The premier hopes that allowing Queenslanders freedom to move about from 12 p.m. will help avoid or reduce road collisions and accidents that typically occur on congested roads during the Easter period.
“I understand a lot of families in the Greater Brisbane [region] have made plans, and the last thing we want to see are accidents on our roads at 5 p.m. this afternoon, into the evening,” she said. “So, if you have plans, the lockdown is lifted from 12 noon today, and I encourage people to take care on the roads.
“Please be safe and enjoy your time away with family and friends,” she said.
This comes after Queenslanders met the two preconditions Palaszczuk required to lift the restrictions by Thursday: that new community-acquired case numbers stayed low, and that testing remained high.
“Thank you, thank you, thank you,” Palaszczuk said, after over 34,000 Queenslanders came forward to be tested since Wednesday, and only one community-acquired case was reported. Nine cases were reported in hotel quarantine.
Palaszczuk also called on all leaders across the country to consider lifting hot-spot travel restrictions.

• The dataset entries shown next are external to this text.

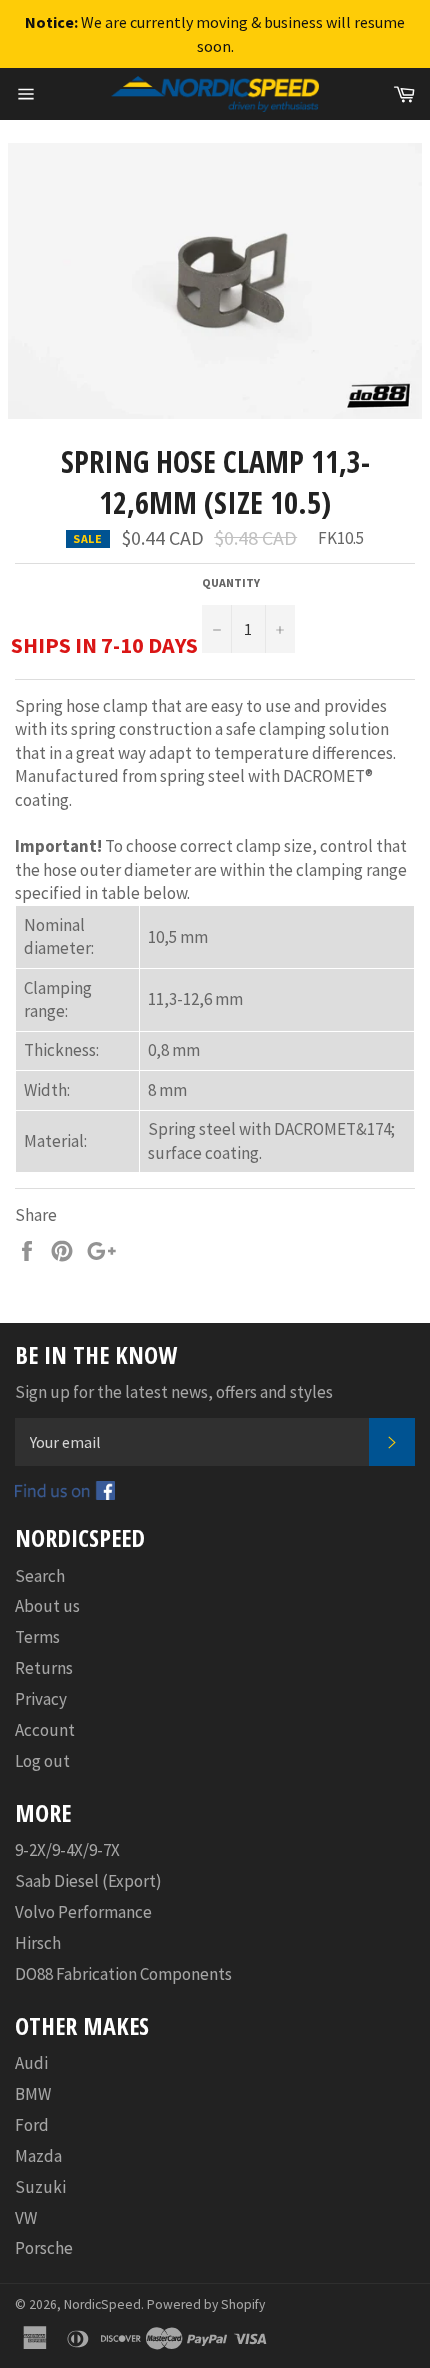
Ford (32, 2125)
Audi (31, 2063)
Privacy (41, 1699)
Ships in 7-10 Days (104, 645)
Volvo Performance (83, 1912)
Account (45, 1730)
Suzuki (40, 2187)
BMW (33, 2094)
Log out (42, 1761)
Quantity (231, 582)
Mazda (38, 2156)
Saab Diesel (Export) (88, 1881)
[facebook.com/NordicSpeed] (65, 1494)
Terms (37, 1637)
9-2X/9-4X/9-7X (67, 1850)
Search (40, 1576)
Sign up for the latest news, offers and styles (174, 1392)
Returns (44, 1668)
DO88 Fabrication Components (123, 1974)
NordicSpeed (102, 2304)
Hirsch (38, 1943)
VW (26, 2218)
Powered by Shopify (206, 2304)
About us (47, 1606)
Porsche (44, 2248)
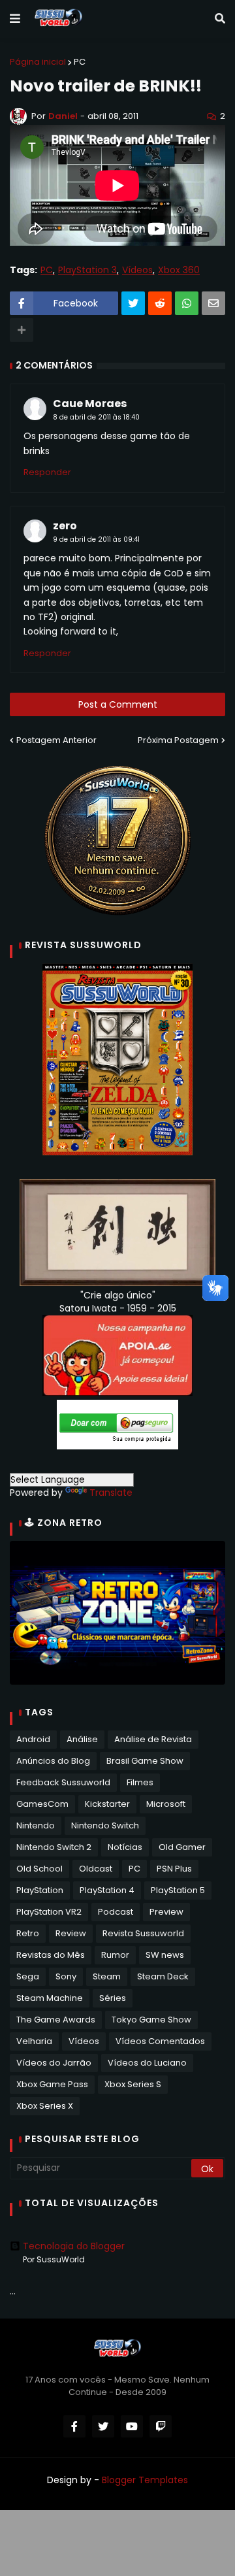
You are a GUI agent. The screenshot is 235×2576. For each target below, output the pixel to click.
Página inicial (38, 62)
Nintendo (35, 1825)
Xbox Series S (132, 2084)
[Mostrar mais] (21, 330)
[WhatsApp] (186, 303)
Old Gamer (182, 1847)
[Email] (213, 303)
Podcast (115, 1912)
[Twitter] (133, 303)
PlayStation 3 (87, 270)
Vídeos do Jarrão (53, 2062)
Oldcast (95, 1868)
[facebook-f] (74, 2426)
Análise (82, 1739)
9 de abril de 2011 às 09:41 (96, 539)
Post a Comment (117, 704)
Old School (39, 1868)
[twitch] (160, 2426)
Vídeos (137, 270)
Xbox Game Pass (52, 2084)
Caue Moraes (90, 403)
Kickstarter (107, 1804)
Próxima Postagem (178, 740)
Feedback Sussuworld (63, 1782)
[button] (15, 19)
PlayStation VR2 (49, 1912)
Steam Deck (163, 1976)
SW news (165, 1955)
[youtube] (132, 2426)
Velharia (34, 2041)
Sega (27, 1976)
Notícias (125, 1847)
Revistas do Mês (50, 1955)
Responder (47, 472)
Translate (111, 1492)
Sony (65, 1976)
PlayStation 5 (178, 1890)
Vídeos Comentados (160, 2041)
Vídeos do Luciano (147, 2062)
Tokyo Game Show (151, 2019)
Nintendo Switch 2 (53, 1847)
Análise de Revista (153, 1739)
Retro (27, 1933)
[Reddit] (160, 303)
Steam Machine (49, 1998)
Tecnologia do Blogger (74, 2246)
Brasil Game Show (144, 1761)
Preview (166, 1912)
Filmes (140, 1782)
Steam (107, 1976)
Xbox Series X (44, 2106)
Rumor (115, 1955)
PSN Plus (174, 1868)
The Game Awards (55, 2019)
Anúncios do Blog (53, 1761)
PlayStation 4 (107, 1890)
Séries (112, 1998)
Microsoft (165, 1804)
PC (80, 62)
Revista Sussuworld (143, 1933)
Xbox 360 (179, 270)
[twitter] (103, 2426)
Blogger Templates (145, 2479)
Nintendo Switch (105, 1825)
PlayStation (39, 1890)
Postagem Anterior (56, 740)
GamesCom (42, 1804)
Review (70, 1933)
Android (33, 1739)
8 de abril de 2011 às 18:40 (96, 417)
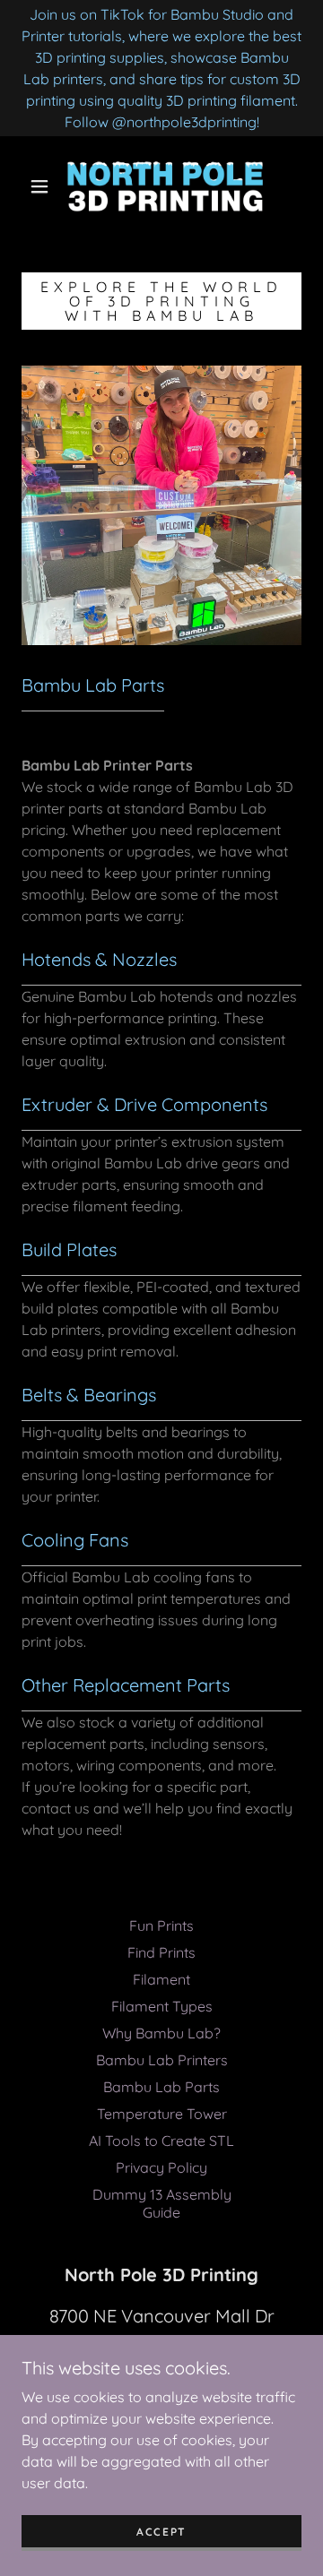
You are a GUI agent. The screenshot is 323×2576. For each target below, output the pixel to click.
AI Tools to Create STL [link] (161, 2141)
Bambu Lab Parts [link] (161, 2087)
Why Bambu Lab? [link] (161, 2033)
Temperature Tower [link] (162, 2114)
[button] (39, 186)
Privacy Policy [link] (161, 2167)
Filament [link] (161, 1979)
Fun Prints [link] (161, 1925)
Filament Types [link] (162, 2006)
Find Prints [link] (161, 1952)
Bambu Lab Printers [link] (162, 2060)
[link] (165, 186)
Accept (161, 2531)
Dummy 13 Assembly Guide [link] (161, 2203)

Some Restrictions Remain for Next 14 Days
Queensland Chief Health Officer Jeannette Young said the state was not completely out of danger yet, but said she determined that the lockdown wasn’t required to manage the outbreak any longer.
As such, Queensland Health has declared that the following restrictions are still in place across the entire state until April 15:
- You must carry a face mask at all times. You must wear a face mask in all indoor public spaces and outdoors when you cannot adhere to social distancing rules.
- Cafés and restaurants can return to seated eating and drinking. No standing.
- 30 people can gather at your home.
- 500 people can gather in public spaces (outdoors).
- Weddings are allowed 200 guests.
Young said the restrictions on private home guests was important because “that’s where transmission first happens,” she said.
She gave the example of the outbreak in Byron Bay, which occurred at a private house rented through Airbnb for a bachelorette party, resulting in “virtually all of them” becoming infected.
Business Industry Response
The Chamber of Commerce and Industry Queensland (CCIQ) welcomed the news but said they are advocating for a safety net and more certainty for any future restrictions that impact businesses.
“This is great news for Queensland businesses to be able to open over Easter and maximise opportunities over the long weekend,” it said in a message to members.
CCIQ wants government support for businesses that were forced to close or were heavily impacted in declared hotspot areas.
“In a survey of CCIQ members this week, we’ve heard that SMEs expected to lose between $12,000 and $65,000 due to loss of stock and trade as a result of the Greater Brisbane lockdown,” CCIQ said. “We are now asking for a COVID-19 Hotspot Recovery Package that could be implemented efficiently to provide grants and funding to hotspot affected businesses.”